Sayup sayup kudengar suara azdan berkumandang karena memang letak rumahku agak jauh dari masjid. Perlahan kusibak selimutku meski udara pagi saat ini sangat dingin menggigit. Kupaksa tubuh ini bangkit dan kuseret langkah kaki meski mata masih agak terpejam kubasuh muka ini dengan air agar mataku bisa cepat terbuka. Kulanjutkan langkahku menuju dapur yang tidak terlalu jauh dari kamarku, kuambil cangkir kutuang air mendidih aroma kopi menyeruak diantara kepulan asap tanda masih panas pelan pelan kusruput dan kunikmati sampai tandas tak tersisa. Kantuk pun sirna, kupakai sarung dan baju koko tak lupa peci yang sudah bertengger di kepalaku dan semerbak minyak wangi non alkoholku yang meski harga murahan, setidaknya membuat aku jadi merasa gagah dan wangi, sebelumnya aku sudah ambil wudlhu terlebih dahulu.
Kukayuh sepedaku memecah suasana yang masih hening jalan yang berbatu membuat sepeda mengeluarkan suara riyuh glodak… glodak… glodak… aku tak peduli takutnya suara iqomah segera berkumang. Di penghujung jalan sepeda kuhentikan, tiba tiba ada bayangan tinggi besar disana yang membuat nyaliku agak menciut entah sosok manusia atau hantu. Aku jadi ragu antara maju atau malah berbalik arah untuk pulang saja, tapi nampak sosok itu berjalan semakin mendekat. Keringat dingin sudah mengalir deras padahal udara masih dingin mau lari pun sudah tak mungkin lagi dengan berharap cemas dan pasrah sosok itu semakin kian mendekat, huh setidaknya aku sudah merasa tenang ternyata sosok itu adalah manusia yang sedang menggendong tas ransel yang kelihatanya sangat berat membebani pundak serta tangan kanan kiri yang penuh dengan tentengan kardus yang diikat rafia dengan rapi.
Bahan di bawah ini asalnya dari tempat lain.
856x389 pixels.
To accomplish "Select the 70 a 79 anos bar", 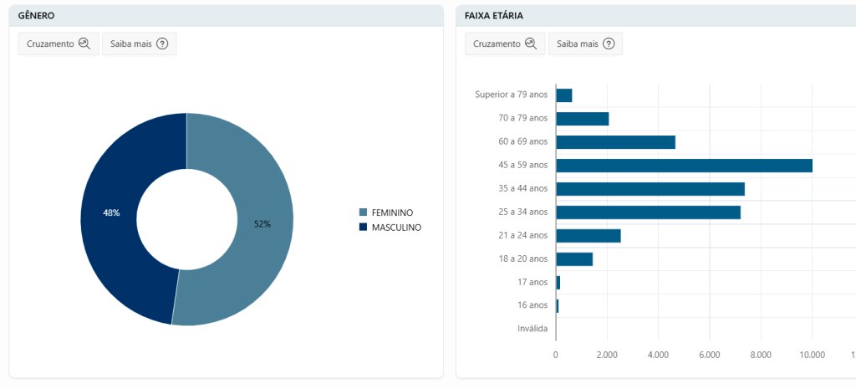I will click(582, 119).
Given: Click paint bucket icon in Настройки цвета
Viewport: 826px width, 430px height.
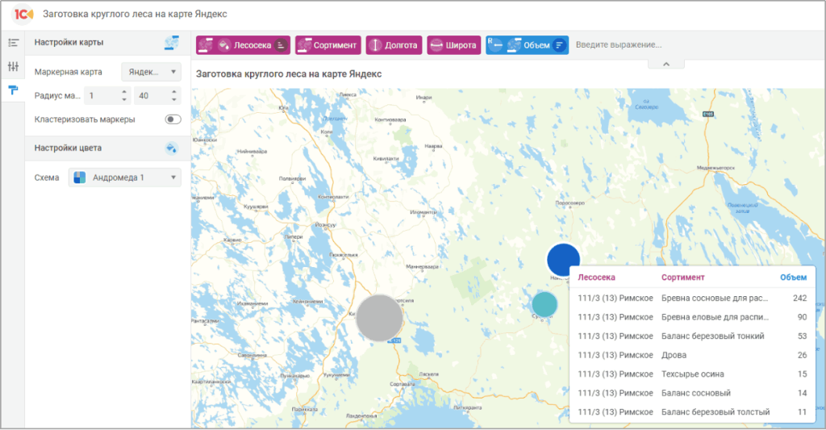Looking at the screenshot, I should (171, 148).
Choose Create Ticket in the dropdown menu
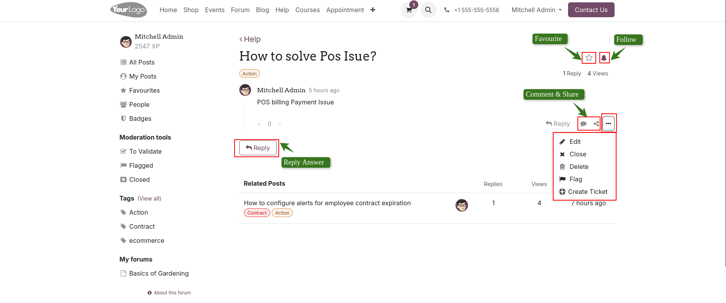The width and height of the screenshot is (726, 303). tap(587, 192)
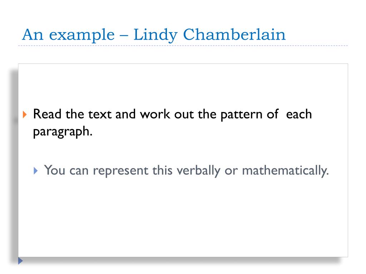Click the blue triangle at the slide's bottom-left corner
The height and width of the screenshot is (274, 366).
[x=20, y=261]
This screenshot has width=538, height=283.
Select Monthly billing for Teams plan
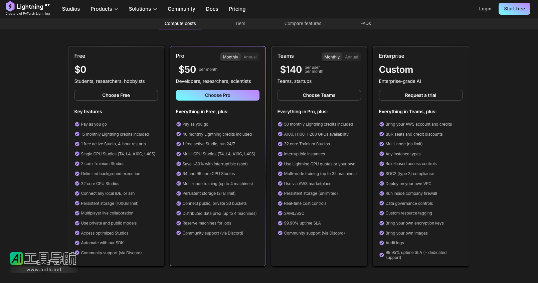click(x=332, y=57)
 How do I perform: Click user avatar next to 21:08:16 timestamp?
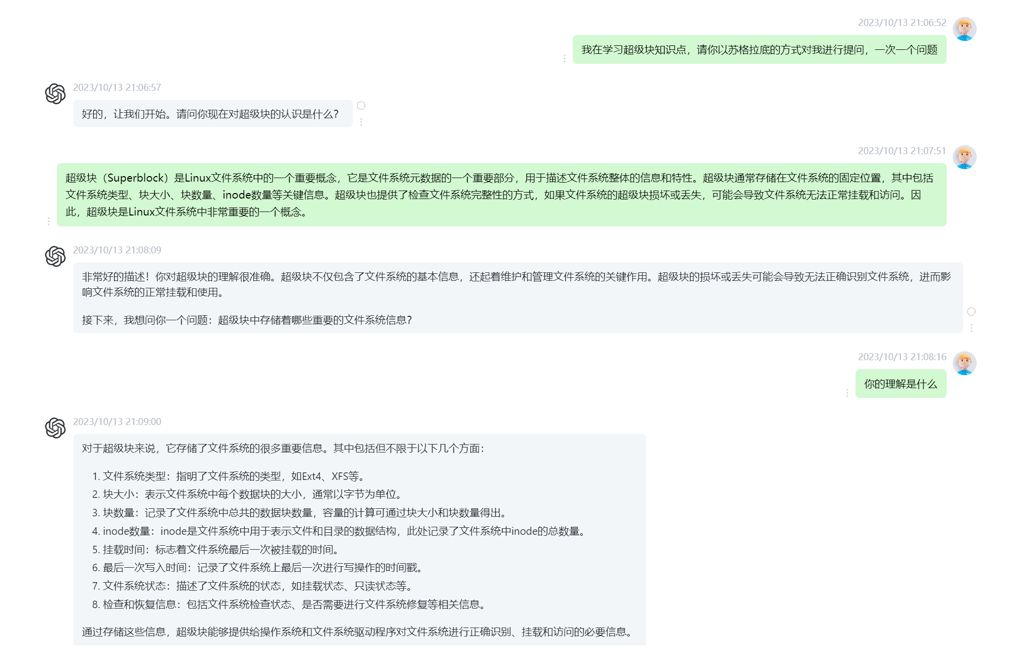[964, 363]
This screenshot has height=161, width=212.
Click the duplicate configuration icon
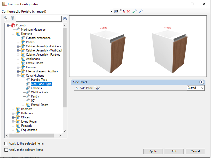click(122, 11)
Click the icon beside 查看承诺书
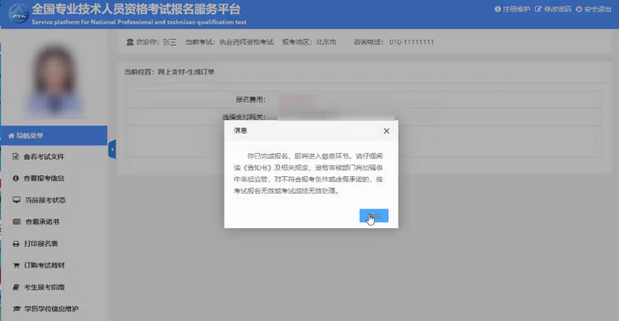Image resolution: width=619 pixels, height=321 pixels. point(16,221)
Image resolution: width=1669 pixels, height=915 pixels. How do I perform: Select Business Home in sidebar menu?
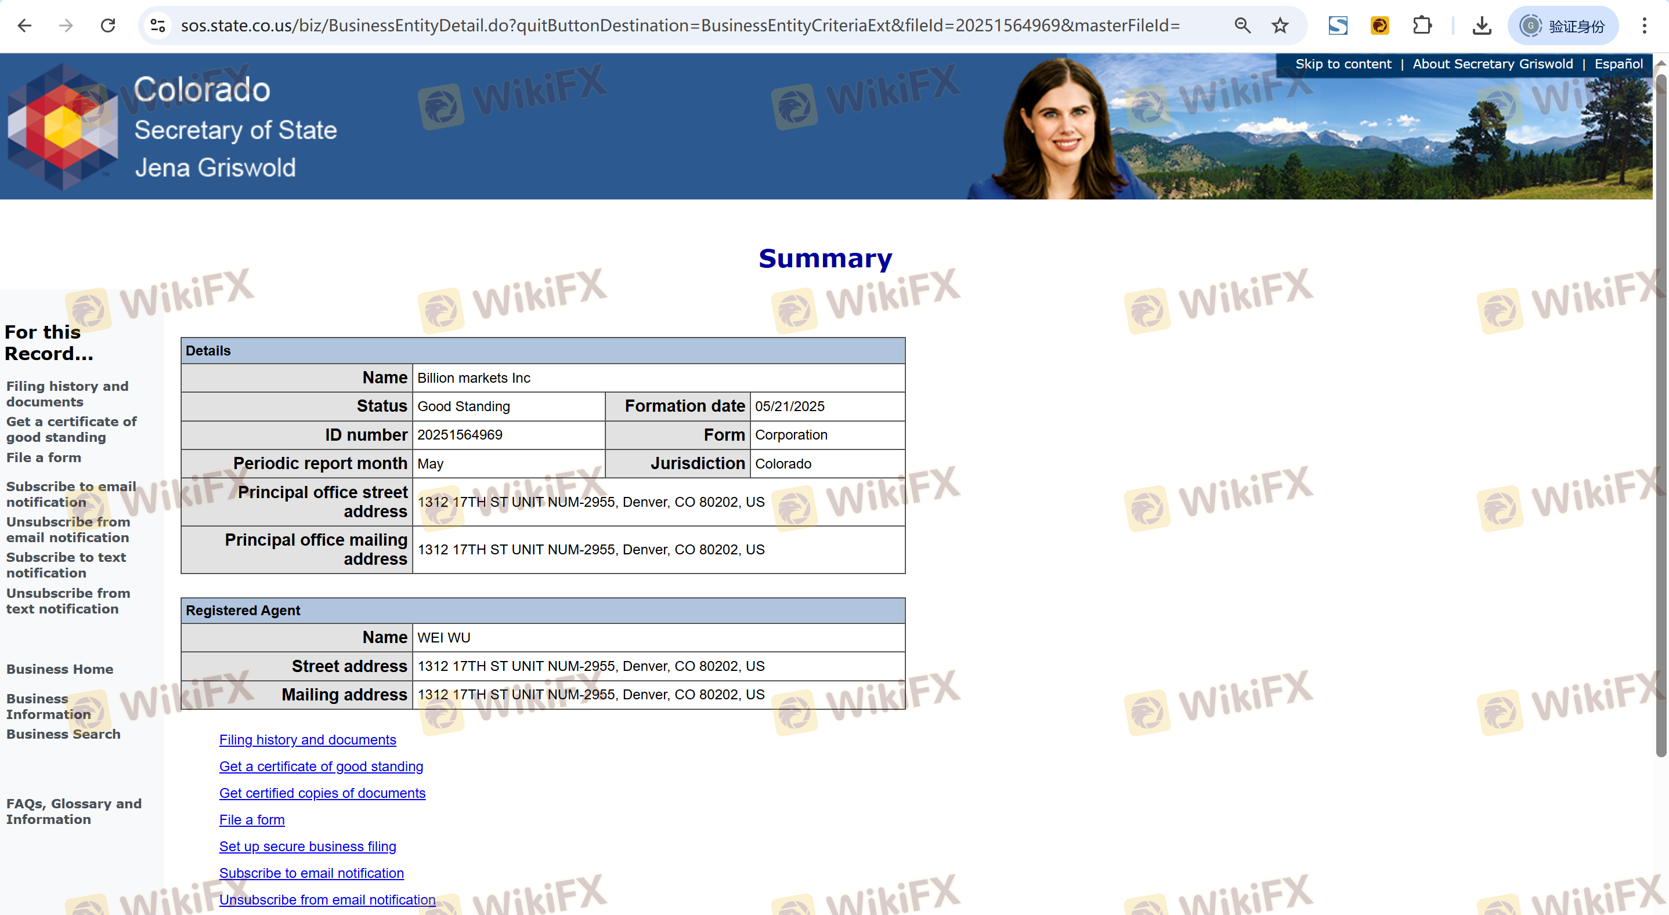point(60,669)
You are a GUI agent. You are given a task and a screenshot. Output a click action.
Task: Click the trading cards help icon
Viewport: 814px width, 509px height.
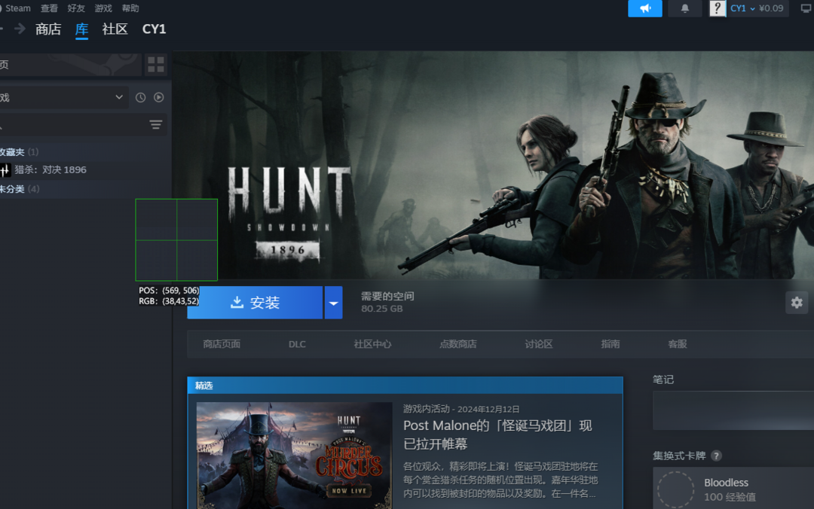pyautogui.click(x=716, y=456)
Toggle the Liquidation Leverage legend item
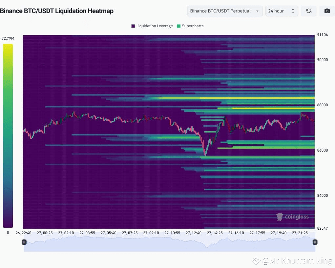Viewport: 335px width, 268px height. pyautogui.click(x=152, y=26)
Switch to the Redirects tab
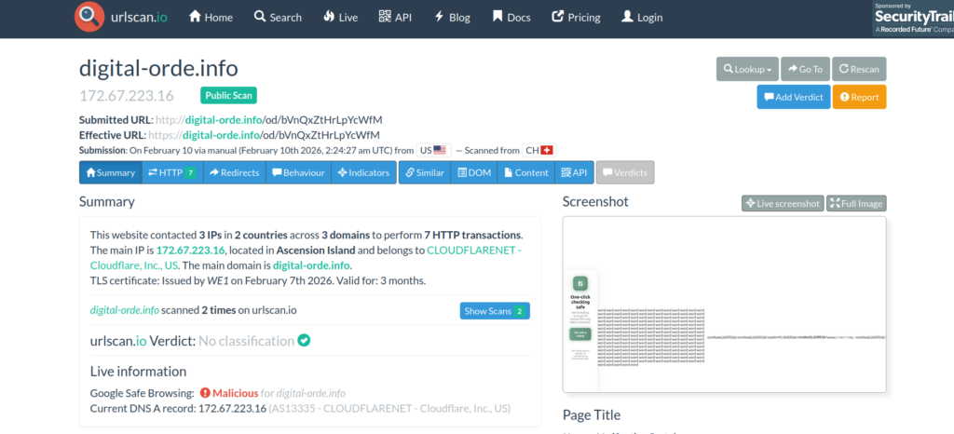This screenshot has width=954, height=434. [233, 172]
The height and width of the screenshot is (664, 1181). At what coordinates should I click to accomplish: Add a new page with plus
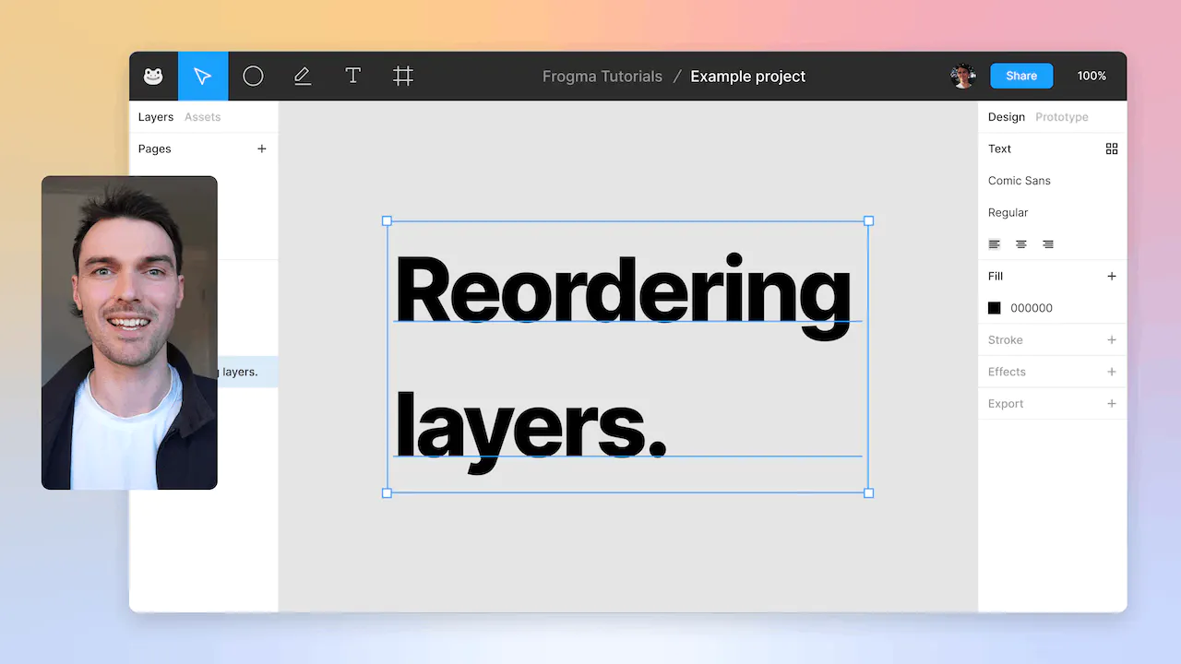point(262,148)
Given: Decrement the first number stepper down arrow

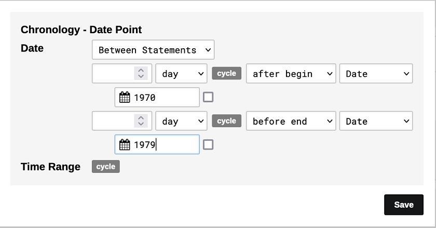Looking at the screenshot, I should 141,77.
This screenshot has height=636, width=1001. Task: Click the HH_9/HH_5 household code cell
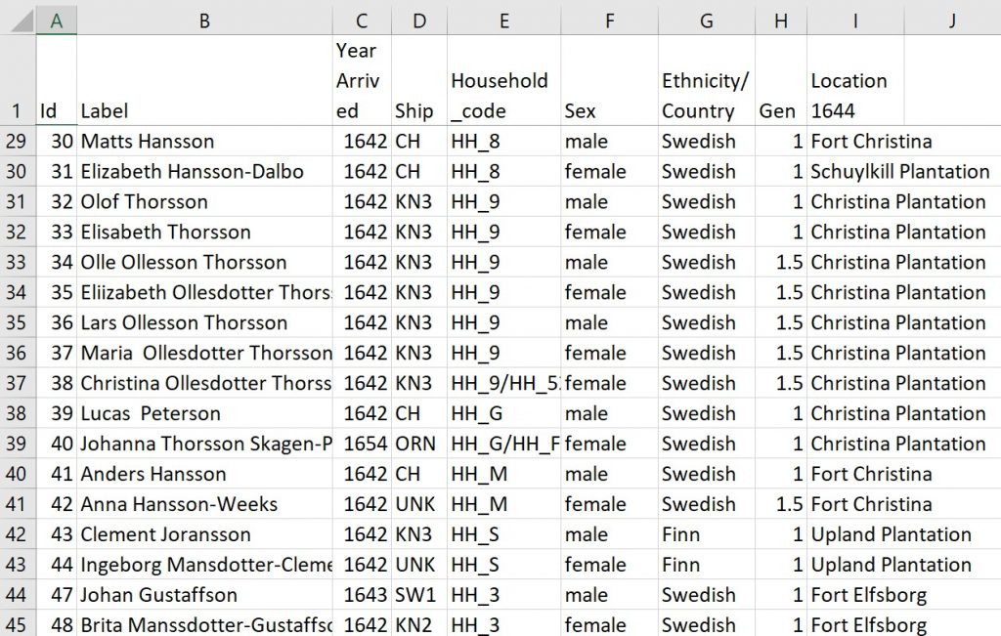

“Maaf dik pasti kamu takut melihat bapak jangan khawatir bapak manusia bukan hantu dan bapak juga bukan orang jahat, hanya saja bapak sedang kebingungan bisakah kamu membantu bapak?” Menyapaku, lega rasanya dengan perkataan bapak tadi lalu aku turun dari sepedaku dan kutanyakan, “Apa yang bisa saya bantu pak?” “Begini dik bapak sudah sepuluh tahun tidak pulang kampung karena merantau jauh di seberang tapi setelah sekian lama kepergian suasana kampung ini sudah berubah tidak seperti dulu lagi, sehingga bapak agak bingung mencari rumah keluarga bapak”
Entah kenapa mendengar pengakuan bapak tadi hatiku mendadak berdesir, entah rasa apa aku juga tidak tahu lalu kutanya bapak mencari rumah siapa bapak tadi menjawab rumah Ibu Haryati sontak aku kaget dan terperanjak hampir sepedaku lepas dari tanganku. Bapak itupun sampai ikut kaget dan bingung atas reaksiku, aku diam membisu dengan berjuta petanyaan. Lantas bapak itu menyadarkan lamunanku.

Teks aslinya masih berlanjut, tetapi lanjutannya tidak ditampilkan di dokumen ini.